Protection des données personnelles : A quoi faut-il s’attendre?

Le 25 mai 2018 est une date clef dans l’histoire de la protection des données personnelles pour l’ensemble des citoyens européens. Entré en vigueur le 24 mai 2016, un nouveau Règlement Européen veut garantir le respect des droits fondamentaux des citoyens européens dans une société de plus en plus digitale. A l’heure du Big Data et des algorithmes prédictifs, la « pseudonymisation » des données n’est en effet plus suffisante pour garantir la protection de la vie privée.

Les enjeux pour les entreprises

Cette réforme est colossale et le chantier de mise en conformité au Règlement imposant. Un consentement explicite du citoyen est nécessaire pour tout usage déterminé de ses données.  Une collecte de données  est autorisée uniquement pour servir des « intérêts légitimes » de l’entreprise, dans le cadre de son activité principale. Le droit à la rectification, à l’effacement et  à l’oubli doit être intégré dans le processus de traitement de la donnée ainsi que l’obligation d’avertir le client en cas de fuite de données. Un Data Protection Officer doit être nommé, garant de la conformité à la législation et de la documentation de la manière dont les données sont traitées.
Enfin, Il faut introduire le concept de « privacy by design », c’est-à-dire d’intégrer le respect de la vie privée directement dès la conception et dans le fonctionnement des systèmes et réseaux informatiques pour les processus de traitement de la donnée.

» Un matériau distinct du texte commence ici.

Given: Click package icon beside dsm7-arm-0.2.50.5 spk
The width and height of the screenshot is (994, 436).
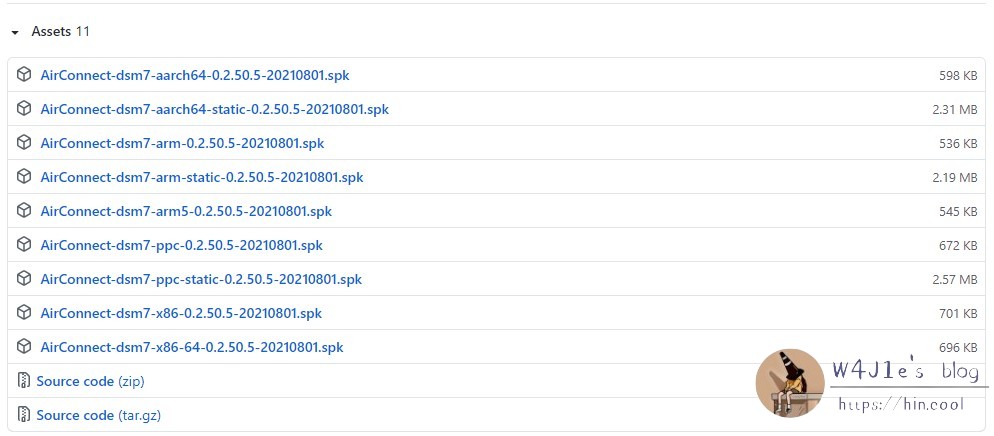Looking at the screenshot, I should tap(24, 143).
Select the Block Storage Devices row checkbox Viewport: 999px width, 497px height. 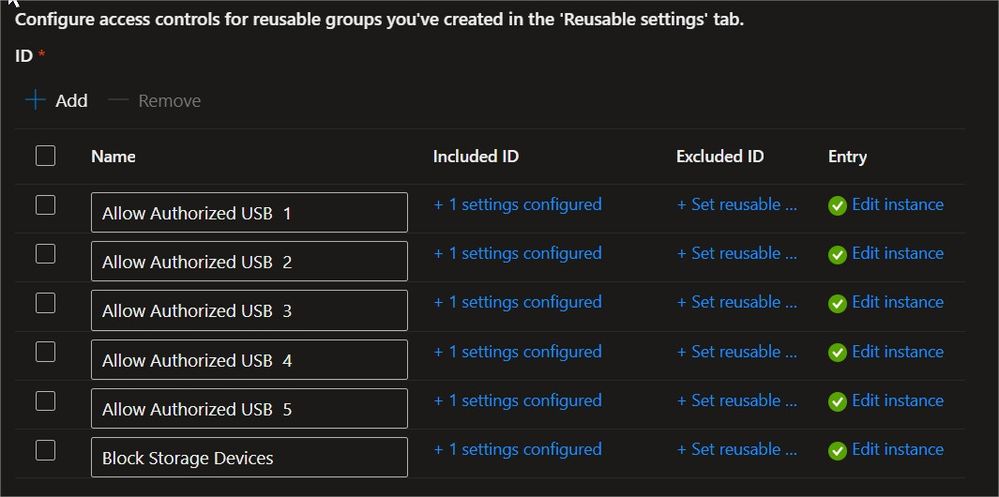[x=45, y=450]
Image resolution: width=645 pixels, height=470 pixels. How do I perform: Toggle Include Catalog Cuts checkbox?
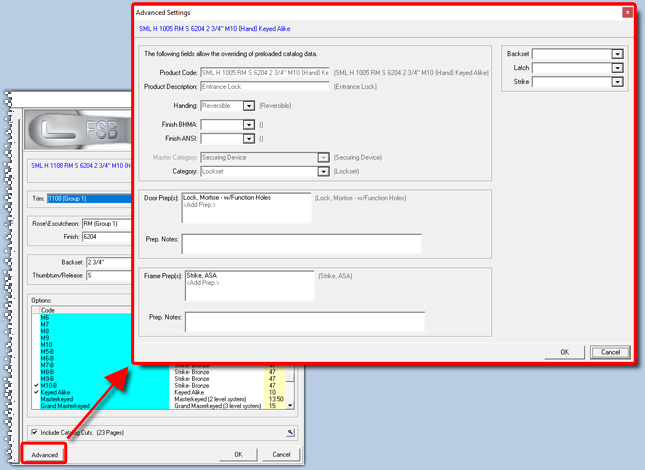tap(35, 432)
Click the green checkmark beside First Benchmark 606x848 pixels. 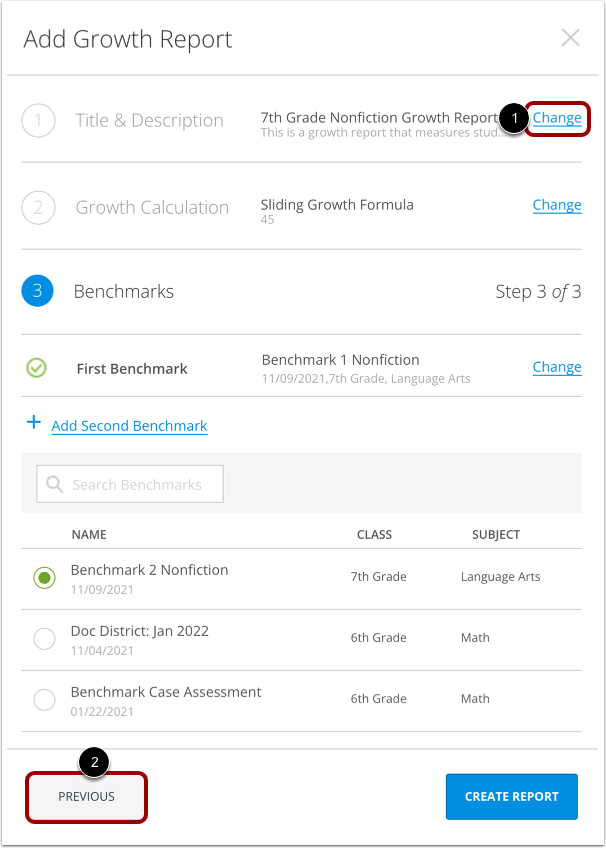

A noter que le régulateur (la Commission Nationale pour la Protection des Données ou CNPD au Luxembourg) disposera de pouvoirs étendus et pourra émettre des sanctions substantielles à l’égard des contrevenants.

C’est l’occasion pour ces acteurs économiques de se montrer garants de la confiance de leurs clients par rapport à la sécurité et à l’exploitation de leurs données personnelles et également de se positionner sur le marché mondial du numérique face aux géants que sont entre autres les Etats-Unis.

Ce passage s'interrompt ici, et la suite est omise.